Last season, the 5-foot-11, 185-pound winger played his way onto the Phantoms’ top line, providing a much-needed edgy, physical presence along with the speed and offensive awareness to complement the high-flying duo of Kyle Connor and Austin Cangelosi.
Padulo posted career-highs in goals (16), assists (32), points (48) and penalty minutes (191) in 57 games for the Phantoms.
He was one of just four USHL players to register 45-plus points and 100-plus penalty minutes, and his hard-nosed, aggressive game combined with blossoming offensive numbers began attracting attention from NHL scouts, San Jose in particular.
“If he can find a way to play the game every day the way he was for us in the playoffs last year, there’s no doubt he’s ready for the next level,” Phantoms head coach Anthony Noreen said. “We felt he was the most impactful player we saw in the entire USHL playoffs.
“We fully expect him to do that and we fully believe in him to do that. Now it’s just up to John to prove that he can do it.”
At age 16, Padulo began his junior career with the Oshawa Generals of the Ontario Hockey League.
He spent three seasons in the OHL, Canada’s top junior league then was released by the Barrie Colts.
He spent one season with the Muskegon Lumberjacks, then became a Phantom.
“Being cut from the OHL was pretty heart-breaking,” said Padulo, who is from Rochester, N.Y. “I gave up my college eligibility — I gave up a lot of things — to go to that league, but I didn’t come to the USHL with a mindset thinking my hockey career was over. I came on a mission.”

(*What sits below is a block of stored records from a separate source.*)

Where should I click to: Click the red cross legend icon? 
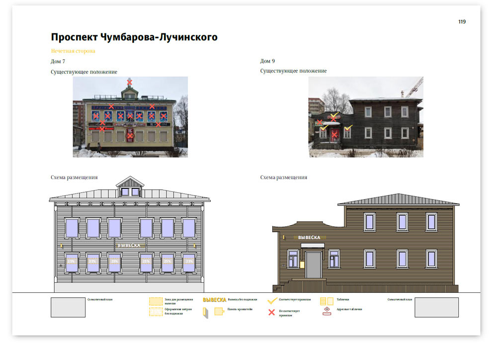pyautogui.click(x=272, y=312)
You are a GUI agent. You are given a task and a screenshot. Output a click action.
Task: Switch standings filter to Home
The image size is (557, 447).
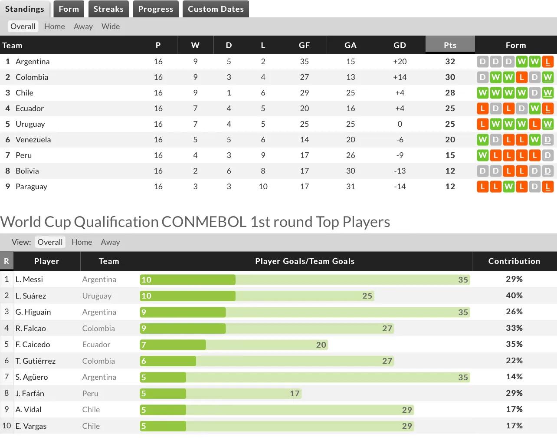[55, 26]
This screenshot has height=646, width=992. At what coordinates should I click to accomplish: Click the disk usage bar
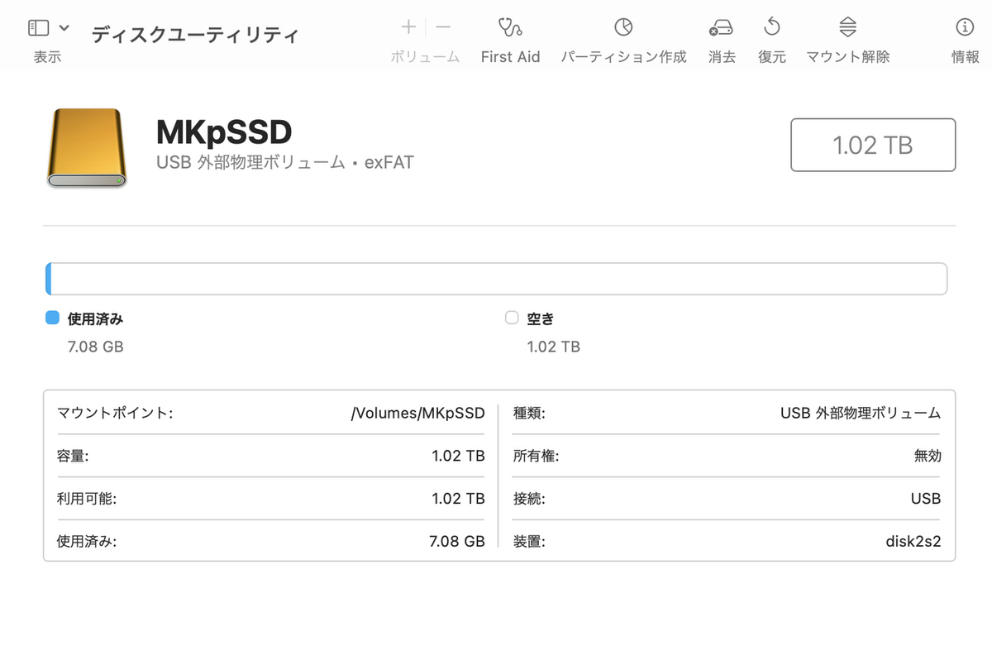point(496,279)
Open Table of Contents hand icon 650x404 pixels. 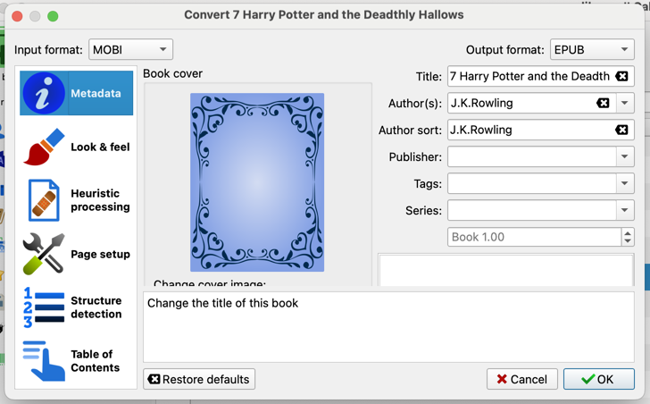[x=44, y=361]

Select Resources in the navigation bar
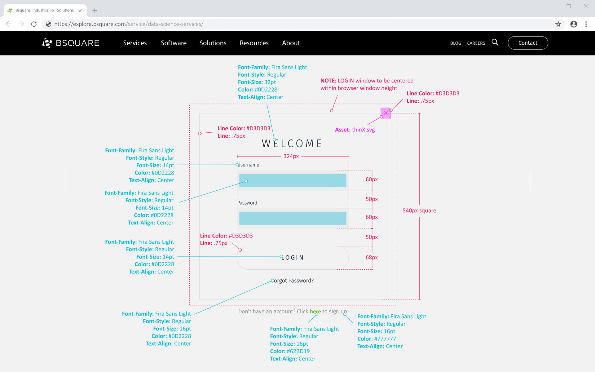pyautogui.click(x=254, y=43)
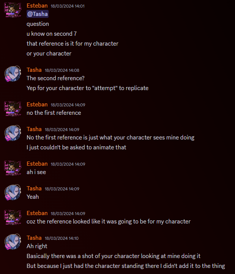Screen dimensions: 235x274
Task: Open Esteban's username at 14:01
Action: point(37,6)
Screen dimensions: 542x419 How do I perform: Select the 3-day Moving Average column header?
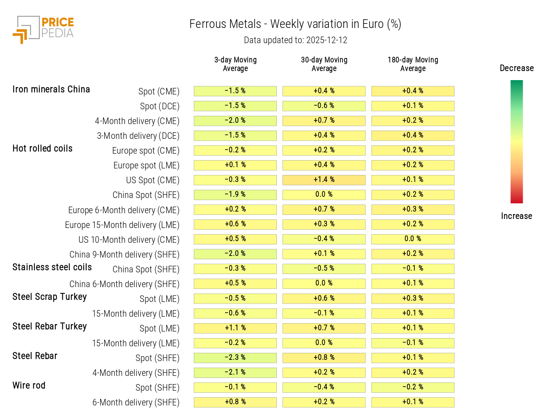tap(235, 64)
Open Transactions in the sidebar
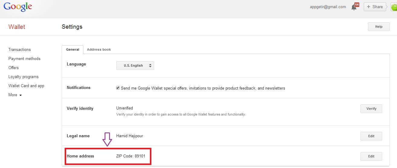Screen dimensions: 397x168 coord(20,49)
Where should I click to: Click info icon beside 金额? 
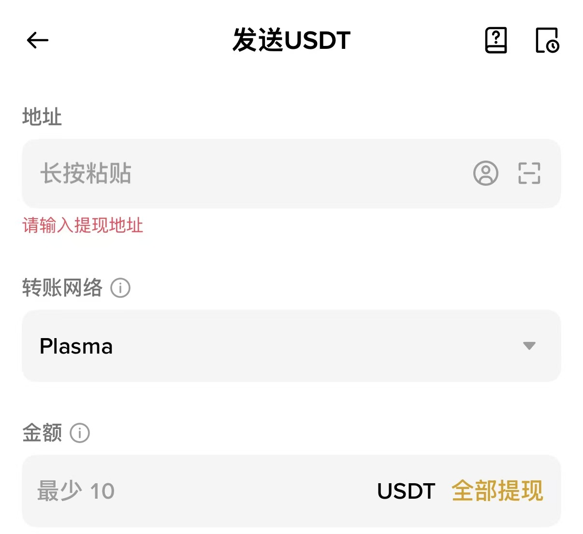(x=80, y=433)
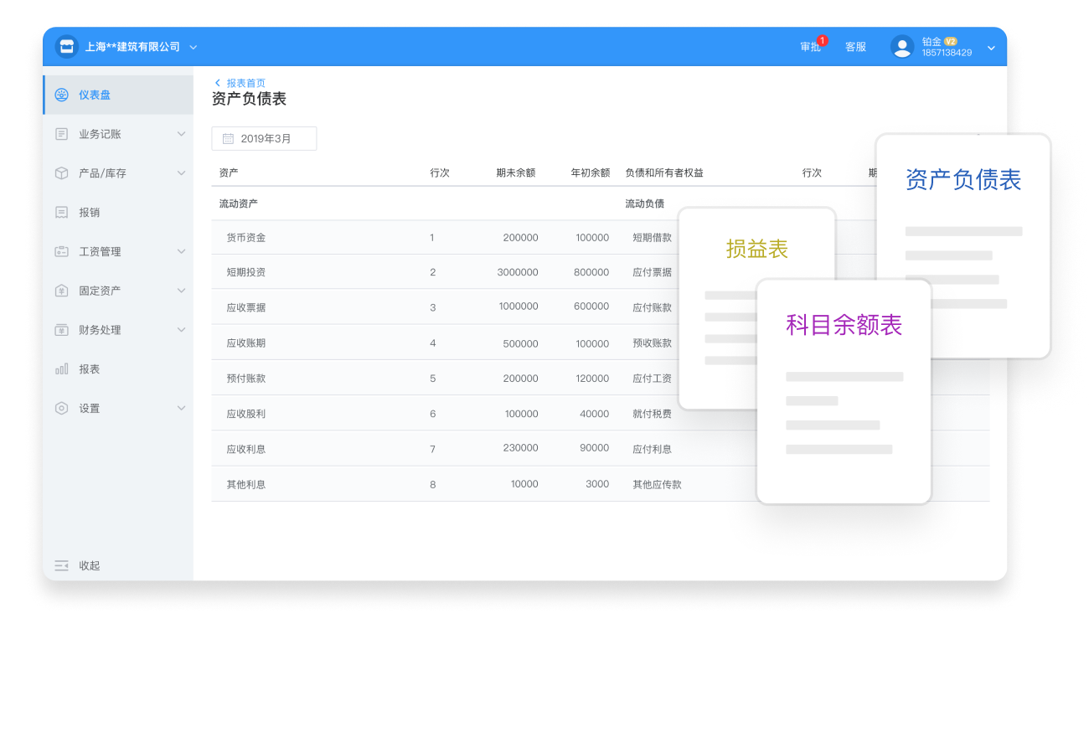
Task: Click the 产品/库存 cube icon
Action: (61, 173)
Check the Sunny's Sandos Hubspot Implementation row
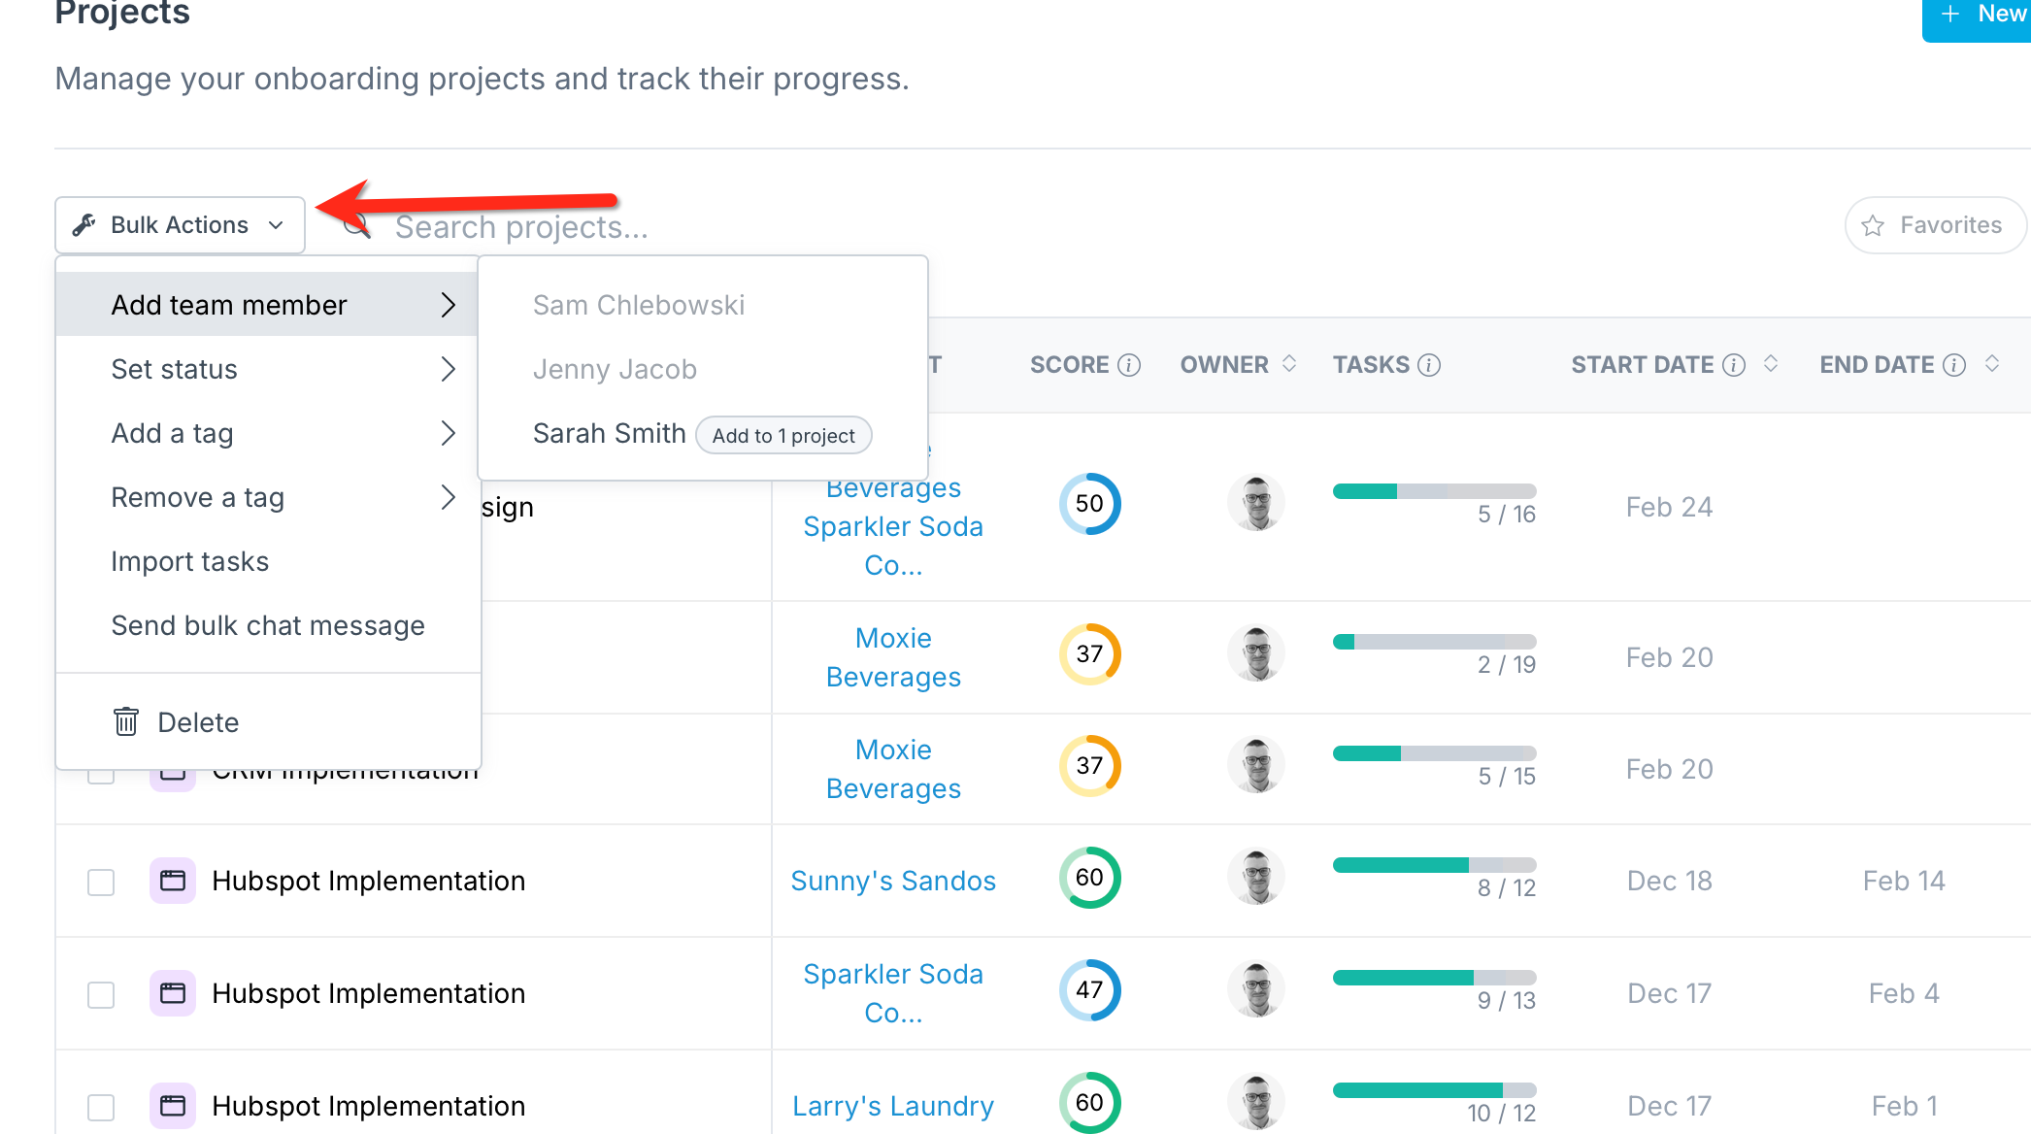This screenshot has height=1134, width=2031. click(101, 882)
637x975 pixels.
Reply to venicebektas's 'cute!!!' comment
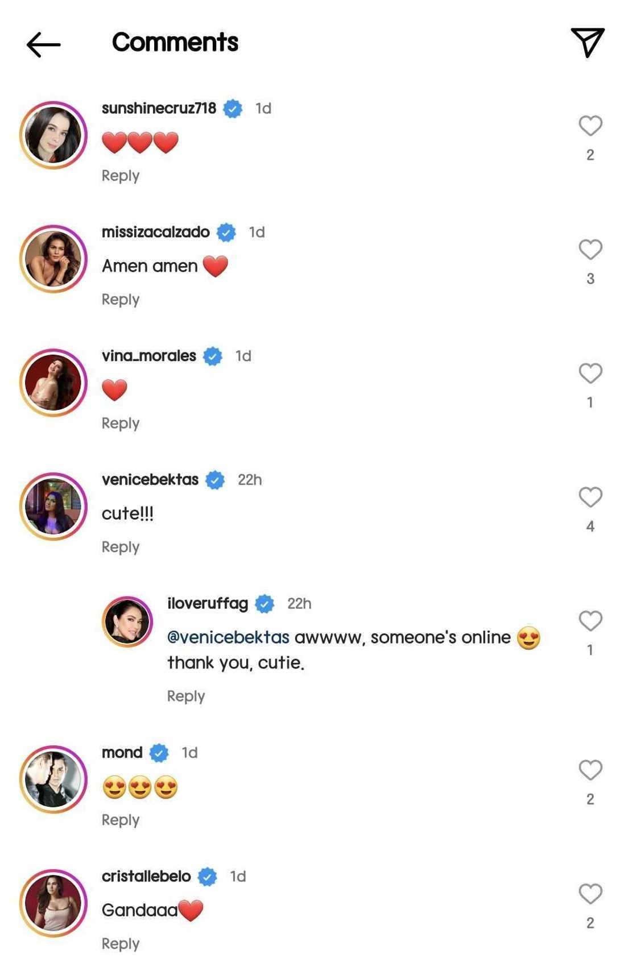click(x=121, y=547)
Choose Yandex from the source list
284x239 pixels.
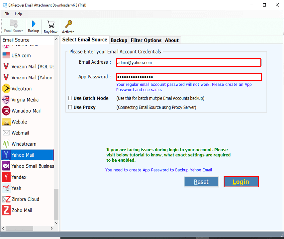click(x=19, y=177)
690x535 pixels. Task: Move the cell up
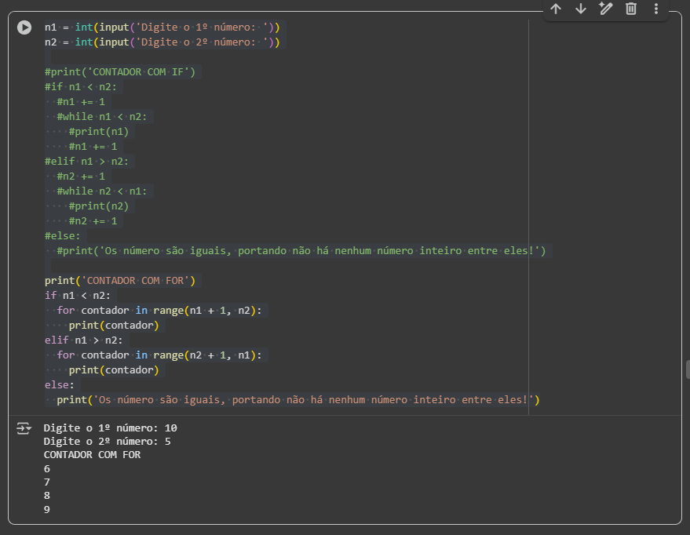[556, 9]
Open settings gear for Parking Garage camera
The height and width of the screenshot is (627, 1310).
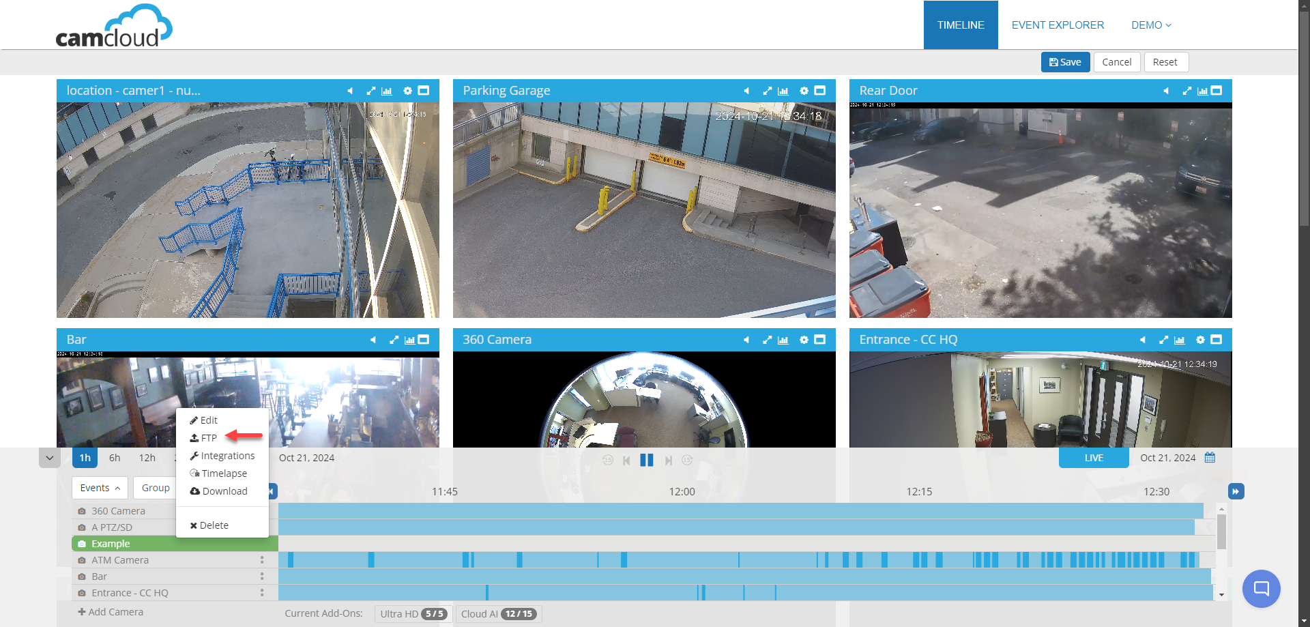point(804,91)
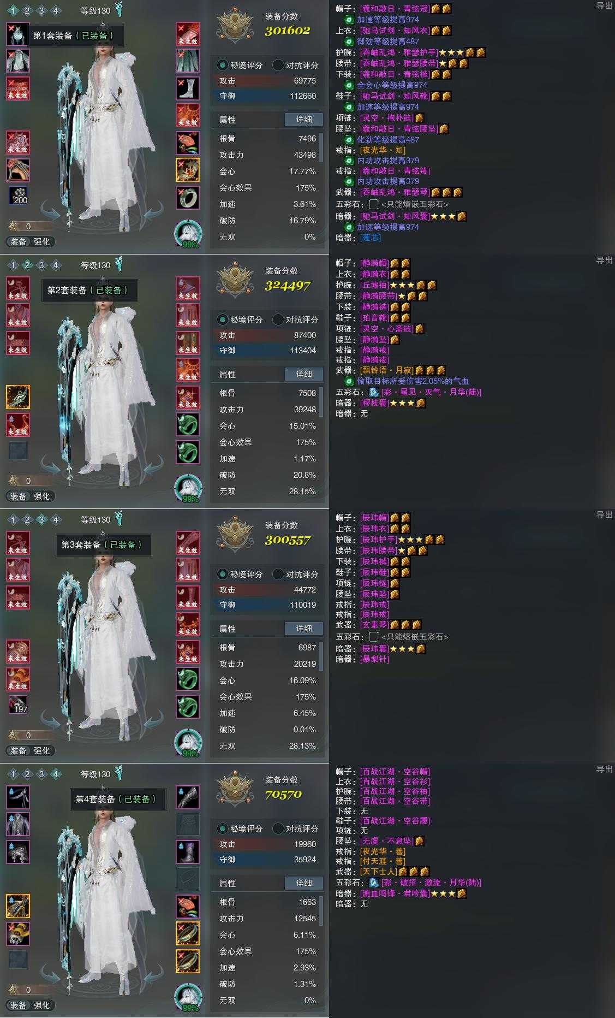Open the 强化 tab in the second panel

[x=42, y=496]
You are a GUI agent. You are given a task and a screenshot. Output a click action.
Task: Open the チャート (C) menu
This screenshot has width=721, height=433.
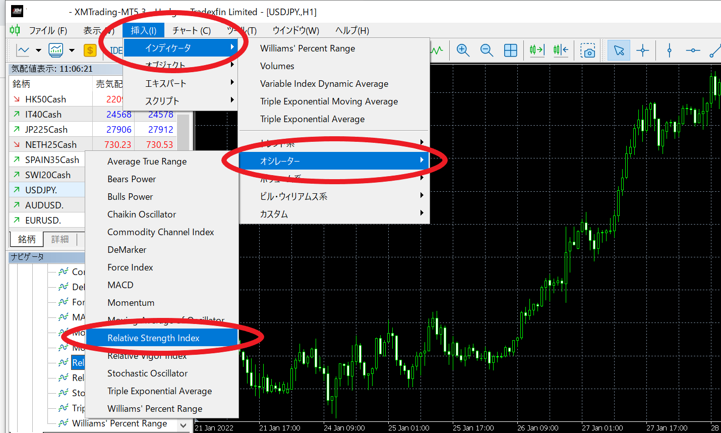click(x=191, y=30)
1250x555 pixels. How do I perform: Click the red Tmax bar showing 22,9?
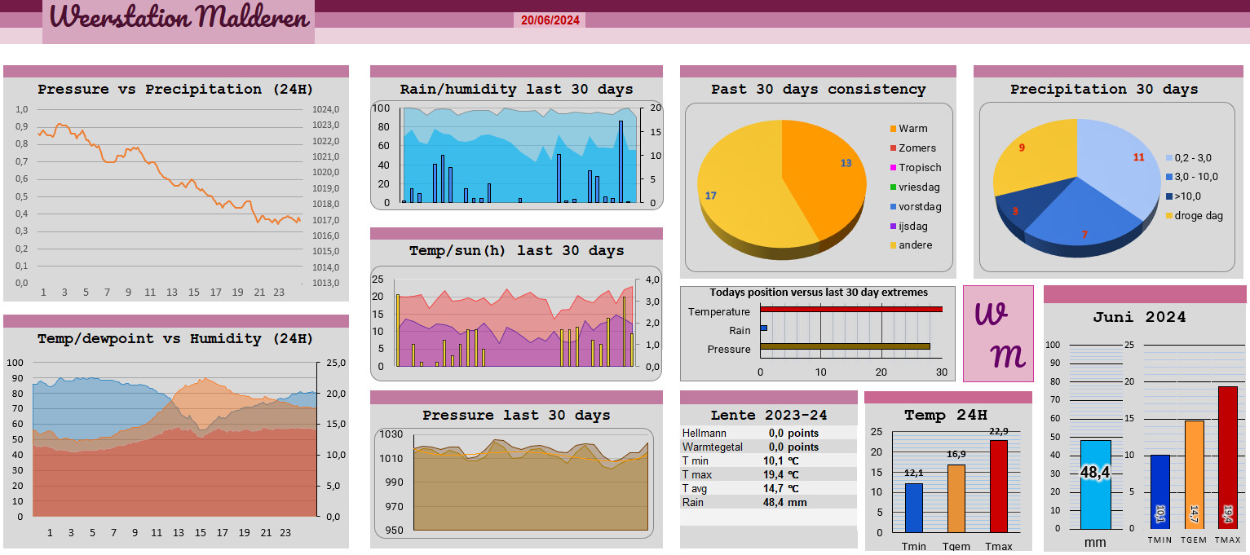(999, 486)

Padulo was one of very few bright spots in Muskegon’s disappointing 2011-12 season, posting 33 points and excelling in an agitator role with 107 penalty minutes.
“When I first went to the OHL when I was 16, I think I was very raw as a player,” Padulo said. “I was more of a physical presence and a grinder.
“The offensive side was here and there, but it wasn’t consistent enough. That’s kind of been the knock on my career, but every year at junior I steadily grew my offensive side and last year with Youngstown I kind of had a coming out party.”
During the Phantoms’ playoff run last spring, Padulo led the team and finished tied for third overall in postseason scoring with six goals, including a pair of game-winners.
The gritty winger swung the momentum in Youngstown’s opening round series vs. Green Bay Gamblers with his third-period go-ahead goal in Game 2.
The Phantoms went on to win three straight and knock off the defending Clark Cup champions.
In the Eastern Conference Finals, Padulo was instrumental as Youngstown won back-to-back nights at the Covelli Centre to stave off elimination and force the eventual champion Dubuque Fighting Saints to a decisive Game 5.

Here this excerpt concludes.